Insulin resistance (IR) plays a major role in the pathophysiology of type 2 diabetes (T2D) and is mediated by a phenomenon called lipotoxicity. With overweight, excess fatty acids (FA) accumulate in peripheral tissues like muscle, and are metabolized into sphingolipid derivatives such as ceramides (Cer). Cer are mainly synthesized de novo from a saturated FA (palmitate) to give different Cer species, depending on the length of the FA linked to the sphingosine by Cer synthases. C16:0 and C18:0-Cer are among the most active ceramide species to alter insulin sensitivity in skeletal muscles. While the role of de novo produced Cer is well established, extracellular Cer could act as cell-non-autonomous signals to alter muscle functions. C24Cer species, who do not have IR properties, when transported by low density lipoproteins (LDL) can exert a remote action on insulin signaling in myotubes by an unknown mechanism. The objective of this study will be to study the remote role and the mechanisms of action of these circulating LDL-C24Cer in the development of IR in myotubes. On the basis of our preliminary results, it seems that the C24Cer species transported in LDL act negatively on the muscle insulin response after their intracellular recycling into different ceramide species with insulin resistant functions. This project will combine biochemical and molecular approaches using lipidomic, deuterated precursors to follow Cer metabolism and adenovirus shRNA and CRISPR technology to analyse the signalling pathways involved in the metabolism and action of LDL-C24Cer.
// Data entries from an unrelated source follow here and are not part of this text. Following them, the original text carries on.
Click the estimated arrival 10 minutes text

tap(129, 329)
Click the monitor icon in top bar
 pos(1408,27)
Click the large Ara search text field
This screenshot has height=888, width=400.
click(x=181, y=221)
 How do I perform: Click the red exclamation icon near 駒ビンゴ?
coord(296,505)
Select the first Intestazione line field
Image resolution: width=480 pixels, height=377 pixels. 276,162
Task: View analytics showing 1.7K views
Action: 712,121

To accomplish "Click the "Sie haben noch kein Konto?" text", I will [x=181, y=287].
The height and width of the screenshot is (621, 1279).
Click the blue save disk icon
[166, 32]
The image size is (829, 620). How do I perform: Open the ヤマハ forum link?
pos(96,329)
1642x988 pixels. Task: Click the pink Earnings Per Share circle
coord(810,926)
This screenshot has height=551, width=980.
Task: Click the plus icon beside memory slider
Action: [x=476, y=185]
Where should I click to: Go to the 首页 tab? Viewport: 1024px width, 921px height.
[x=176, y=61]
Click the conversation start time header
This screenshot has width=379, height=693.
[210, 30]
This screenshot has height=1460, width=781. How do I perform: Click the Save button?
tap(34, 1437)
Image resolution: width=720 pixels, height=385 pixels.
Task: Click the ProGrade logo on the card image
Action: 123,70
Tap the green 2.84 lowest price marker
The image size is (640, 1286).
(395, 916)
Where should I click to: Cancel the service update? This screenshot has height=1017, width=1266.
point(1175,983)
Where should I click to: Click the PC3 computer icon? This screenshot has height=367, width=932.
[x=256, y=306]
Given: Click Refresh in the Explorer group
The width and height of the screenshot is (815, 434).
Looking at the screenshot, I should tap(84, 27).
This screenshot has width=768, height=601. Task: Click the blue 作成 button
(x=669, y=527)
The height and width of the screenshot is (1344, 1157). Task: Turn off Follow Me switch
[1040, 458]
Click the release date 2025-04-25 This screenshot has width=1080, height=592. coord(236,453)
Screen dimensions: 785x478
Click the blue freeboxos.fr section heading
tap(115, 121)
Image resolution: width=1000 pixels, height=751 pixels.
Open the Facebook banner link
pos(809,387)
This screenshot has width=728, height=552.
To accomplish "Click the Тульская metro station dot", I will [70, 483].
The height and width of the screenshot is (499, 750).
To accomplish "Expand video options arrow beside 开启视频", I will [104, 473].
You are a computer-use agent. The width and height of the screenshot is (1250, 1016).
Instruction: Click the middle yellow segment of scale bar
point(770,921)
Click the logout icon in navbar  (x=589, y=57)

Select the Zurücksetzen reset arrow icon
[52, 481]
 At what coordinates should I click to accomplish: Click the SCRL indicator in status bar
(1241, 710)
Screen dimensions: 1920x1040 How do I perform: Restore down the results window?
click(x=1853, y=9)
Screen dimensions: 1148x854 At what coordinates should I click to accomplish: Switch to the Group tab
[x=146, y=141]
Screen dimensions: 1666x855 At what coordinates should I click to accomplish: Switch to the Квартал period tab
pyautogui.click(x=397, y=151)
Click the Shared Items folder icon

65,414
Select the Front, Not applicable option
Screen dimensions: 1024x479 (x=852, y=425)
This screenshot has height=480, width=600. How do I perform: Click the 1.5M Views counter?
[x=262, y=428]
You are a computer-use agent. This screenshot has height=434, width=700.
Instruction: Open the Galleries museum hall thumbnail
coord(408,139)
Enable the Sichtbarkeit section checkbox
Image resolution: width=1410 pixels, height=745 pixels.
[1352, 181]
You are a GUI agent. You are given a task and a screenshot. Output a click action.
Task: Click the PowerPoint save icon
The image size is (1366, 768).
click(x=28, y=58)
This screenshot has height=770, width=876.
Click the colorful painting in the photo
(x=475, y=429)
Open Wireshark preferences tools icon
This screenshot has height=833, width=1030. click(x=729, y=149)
It will allow us to characterize the mechanisms by which circulating Cer accumulate in myotubes and to determine the role of Cer recycling in the effect of circulating Cer on the insulin response in muscle cells. This project could open up new perspectives to counteract the development of IR by better understanding the mechanisms involved in chronic exposure of cells to circulating Cer.